Other than supporting the rest of the body, the Spleen and Stomach are responsible for the muscle in TCM. A strong Spleen and Stomach will reflect in a strong body and healthy skin as well, for it helps to generate the flesh. I talked before about the Earth element being centering, and in TCM it is responsible for holding everything in place. A weak Spleen and Stomach can show in organ prolapse, prolapse of the fetus and easy bruising and bleeding, for it is not keeping the blood in the blood vessels. A strong Spleen and Stomach will also reflect as a well balanced person, the kind of person that is very centered. This person has a good outlook on life, is organized, their emotions are in check and they deal with stress easily.
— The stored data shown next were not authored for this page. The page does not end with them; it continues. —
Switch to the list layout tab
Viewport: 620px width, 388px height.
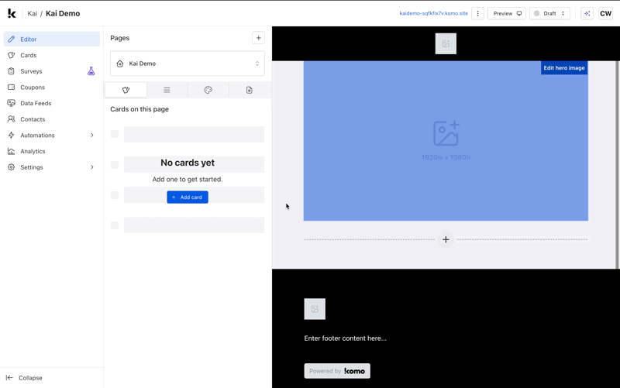tap(167, 90)
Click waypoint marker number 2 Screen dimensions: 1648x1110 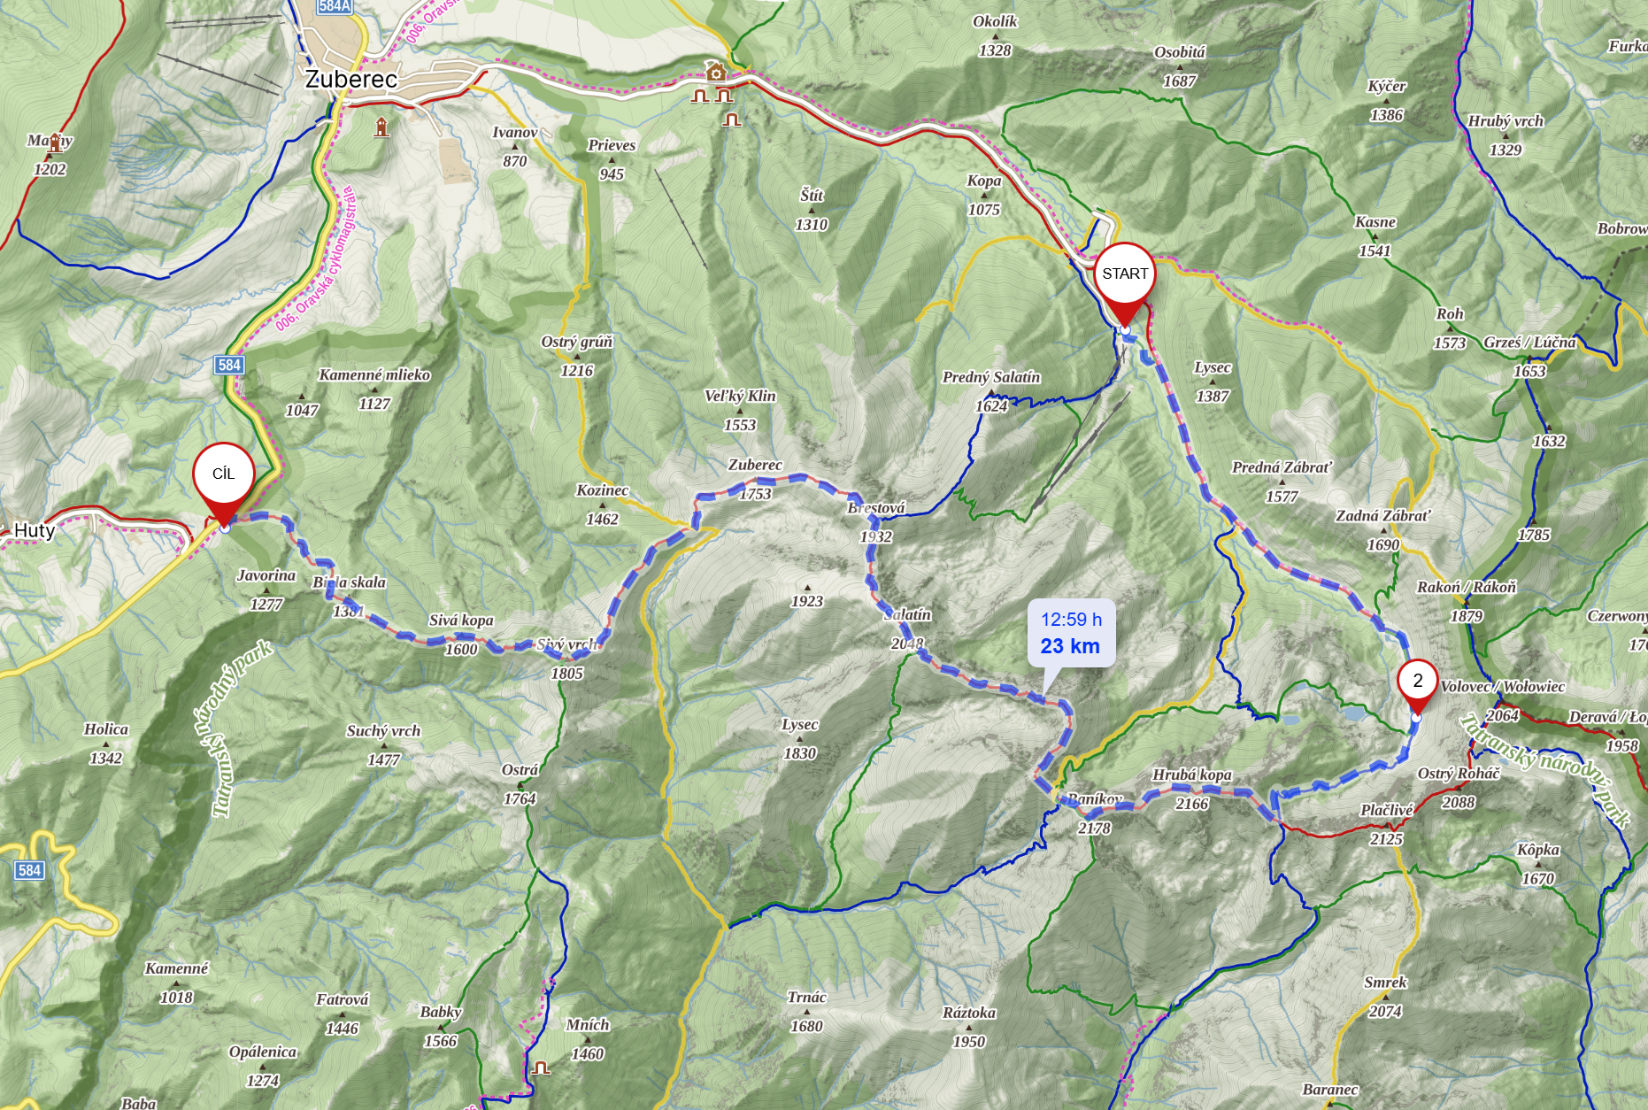(x=1417, y=688)
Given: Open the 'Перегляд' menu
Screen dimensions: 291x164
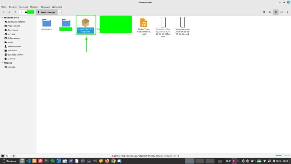Looking at the screenshot, I should click(x=24, y=7).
What can damage the Spleen-Stomach?

Other than an unhealthy and irregular diet, worry and stress are the biggest causes of imbalance, and they usually feed into one another creating what can sometimes be a vicious cycle. Signs and symptoms of a weakened or damaged Spleen-Stomach can include, but not limited to: bloating, cramping, IBS, Crohn’s disease, lethargy (especially after a meal), sensitivity to food, GERD, increase in weight gain, thyroid imbalances, and diarrhea or constipation. These manifest in TCM as: Spleen or Stomach Yang deficiency- basically there is not enough digestive fire to break down the food; Dampness, accumulation of mucus and fluids; Phlegm, which is dampness left unchecked; Sinking Qi, when the Qi of the Spleen is not strong enough to send nutrients (good Qi) upwards; Rebellious Qi, when the proper flow of Qi is reversed causing issues such as hiccups, or vomiting; Stomach Heat or Stomach Fire, when there is too much digestive fire, leading to symptoms like GERD; and Dryness, when there is not enough fluid to support the digestive system. There are other patterns as well, but these are some of the more common ones.